IRS advises businesses to check tax returns for signs of incorrect Employee Retention Credit claims

Some marketers have misrepresented eligibility rules for the Employee Retention Credit, leading well-intentioned businesses to claim the credit when they do not qualify. The IRS released seven suspicious signs of an incorrect claim and is urging businesses to resolve an incorrect claim as needed. With IRS ERC compliance and auditing expanding, it is more important than ever for businesses to triple-check their claims and quickly pursue the withdrawal process if they need to ask the IRS not to process an ERC claim for any tax period that has not been paid yet.

The IRS states the following seven suspicious signs could indicate an incorrect claim:

  • Too many quarters claimed. Some promoters urged employers to claim the ERC for all quarters the credit was available. Qualifying for all quarters is uncommon. Employers should carefully review their eligibility for each quarter.
  • Government orders that do not qualify. Some promoters told employers they can claim the ERC if any government order was in place in their area, even if their operations were not affected or if they chose to suspend their business operations voluntarily. This is false. Some promoters also suggested an employer qualifies based on communications from OSHA. This is generally not true. Employers should review the frequently asked questions about the ERC regarding qualifying government orders for more information and helpful examples.
  • Too many employees and wrong calculations. Employers should be cautious about claiming the ERC for all wages paid to every employee on their payroll. Employers need to meet certain rules for wages to be considered qualified wages, depending on the tax period. Employers should review all calculations to avoid overclaiming the credit. They should not use the same credit amount across multiple tax periods for each employee. For details about credit amounts, see the ERC 2020 vs. 2021 Comparison Chart
  • Supply chain issues. A supply chain disruption alone does not qualify an employer for the ERC. Employers must ensure their supplier’s government order meets the requirements. Employers should carefully review the rules regarding supply chain issues and examples in the 2023 legal memo about supply chain disruptions.
  • Claims for too much of a tax period. It is possible, but uncommon, for an employer to qualify for the ERC for the entire calendar quarter if his or her business operations were fully or partially suspended because of a government order during a portion of a calendar quarter. A business in this situation can claim the ERC only for wages paid during the suspension period—not the whole quarter.
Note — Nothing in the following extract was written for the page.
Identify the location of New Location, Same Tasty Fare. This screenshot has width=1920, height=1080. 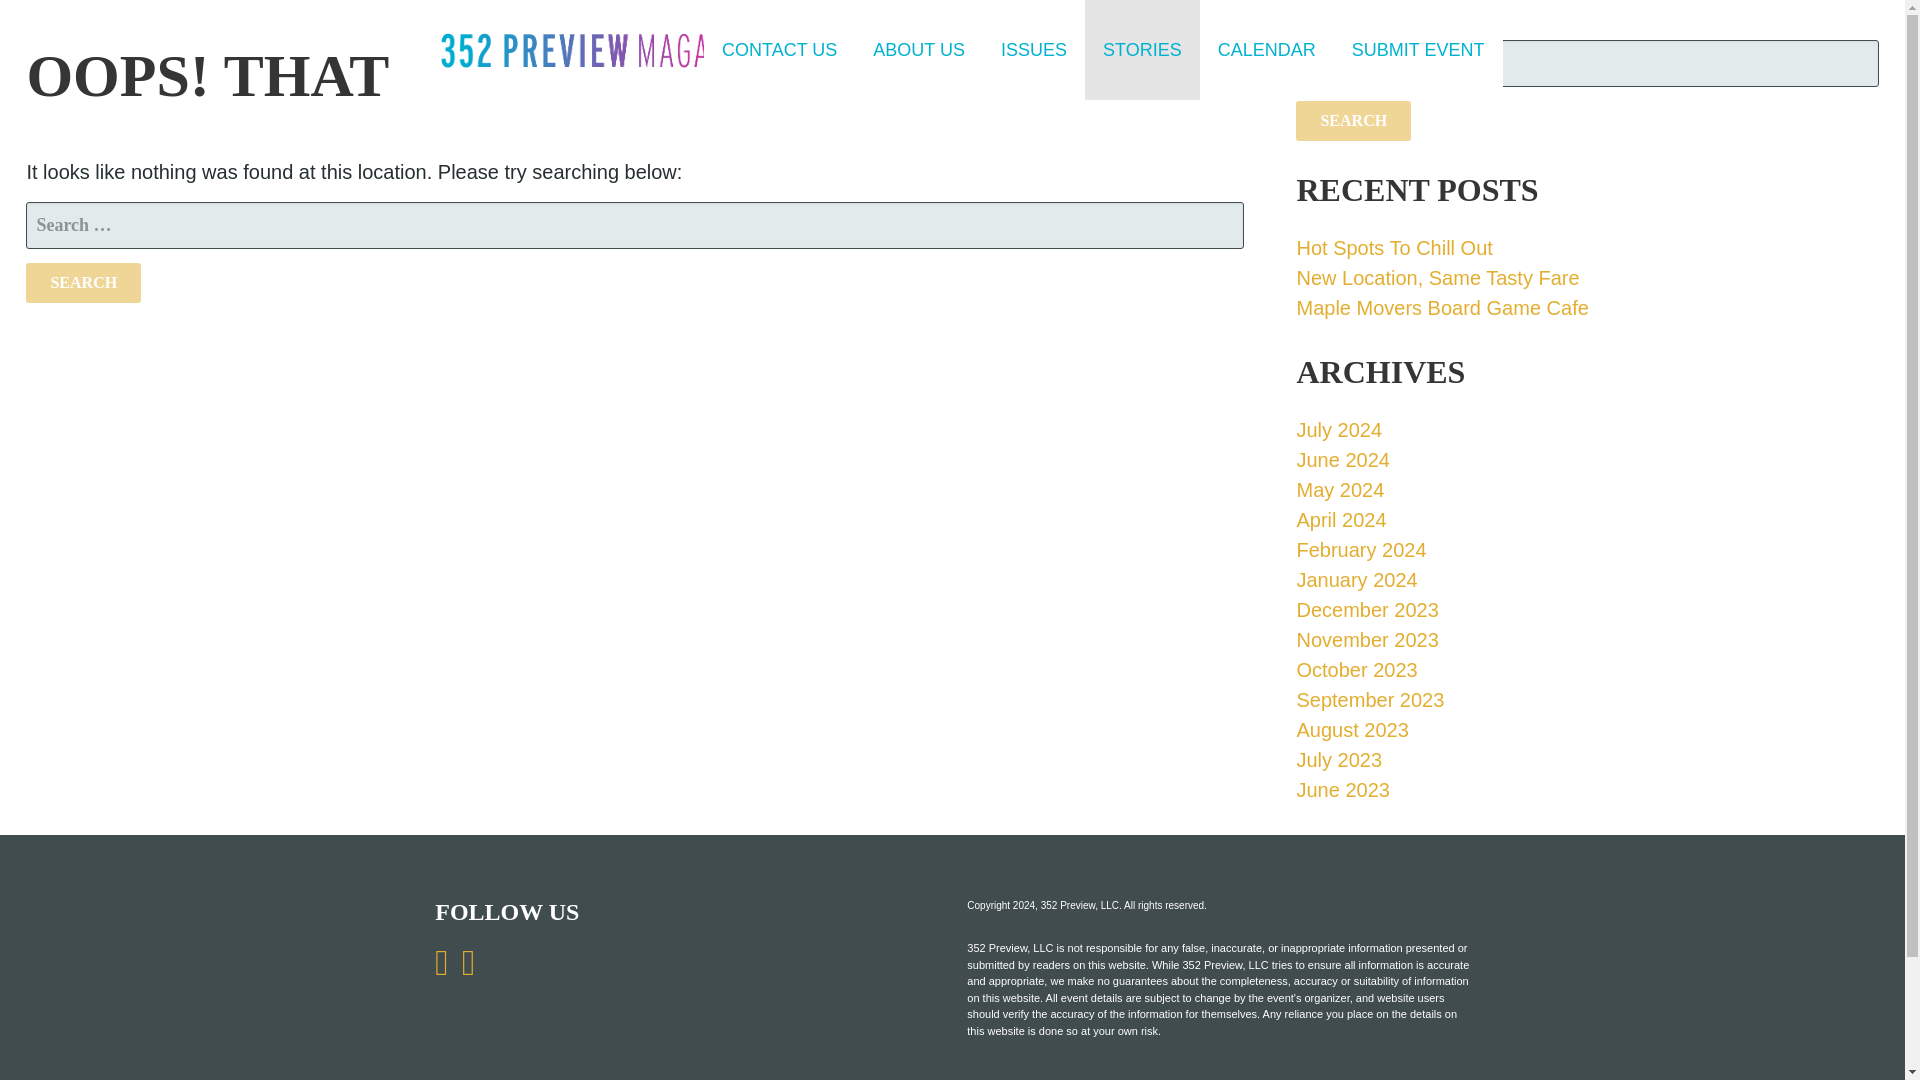
(1437, 278).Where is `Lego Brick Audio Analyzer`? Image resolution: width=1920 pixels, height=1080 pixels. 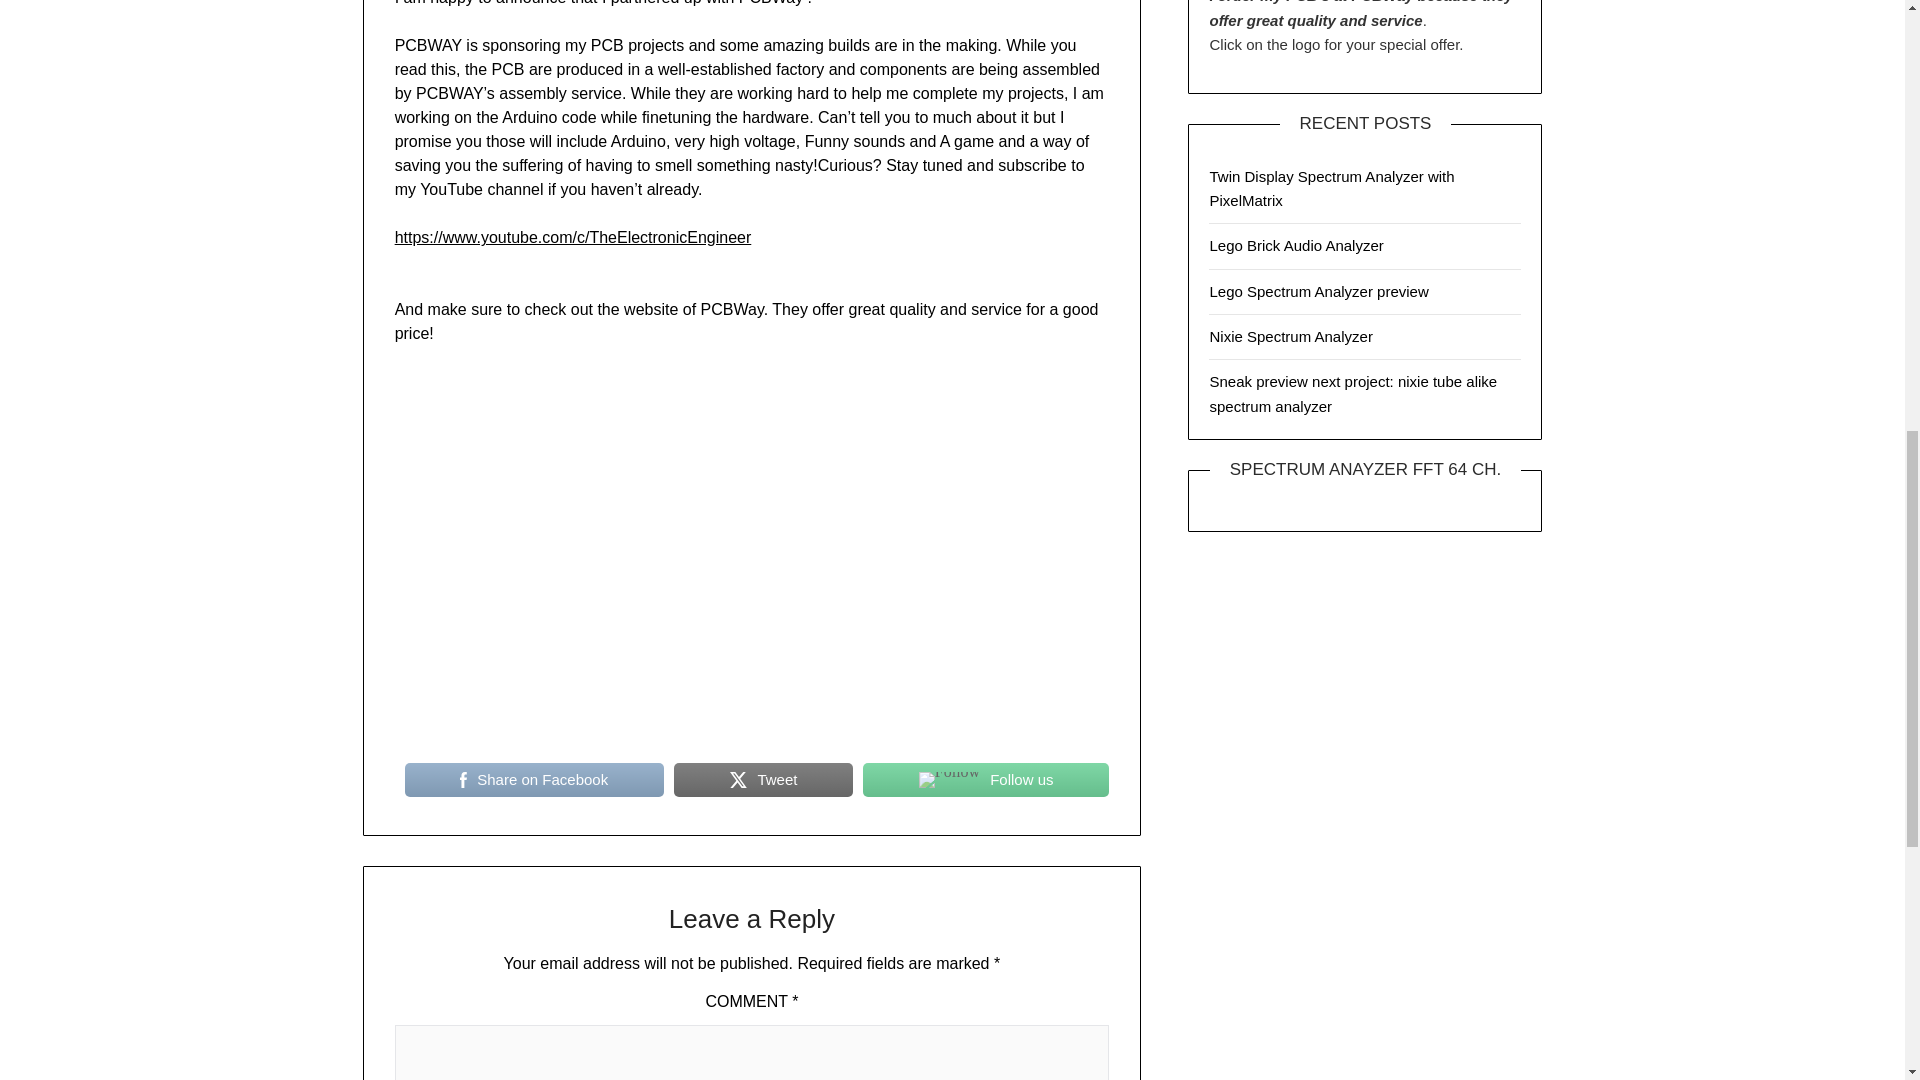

Businesses should check their claim for overstated qualifying wages and keep payroll records that support their claim.
  • Did not pay wages or did not exist during the eligibility period. Employers can only claim the ERC for tax periods when they paid wages to employees. Records available to the IRS show some businesses that claimed the ERC did not have any employees or claimed the credits for tax periods before the business existed.
  • Promoter says there is nothing to lose. Businesses should be on high alert regarding any ERC promoter who urged them to claim the ERC because they “have nothing to lose.” Businesses that incorrectly claim the ERC risk repayment, penalties, interest, audit and other expenses.

Employer guidance regarding rule banning noncompete agreements

On April 23, the Federal Trade Commission approved a final rule to prohibit the use of noncompete agreements by employers for most employees. The agency argues the rule is needed because such clauses in employment contracts constitute an unfair method of competition under the Federal Trade Commission Act. Once implemented, existing noncompete agreements for most employees will no longer be enforceable; however, some existing agreements with senior executives will be allowed to remain in force under the rule, which will take effect Sept. 4. To help employers better understand the rule and how to ensure compliance, the agency has prepared a Business and Small Entity Compliance Guide. Also, the agency recorded a compliance webinar May 14.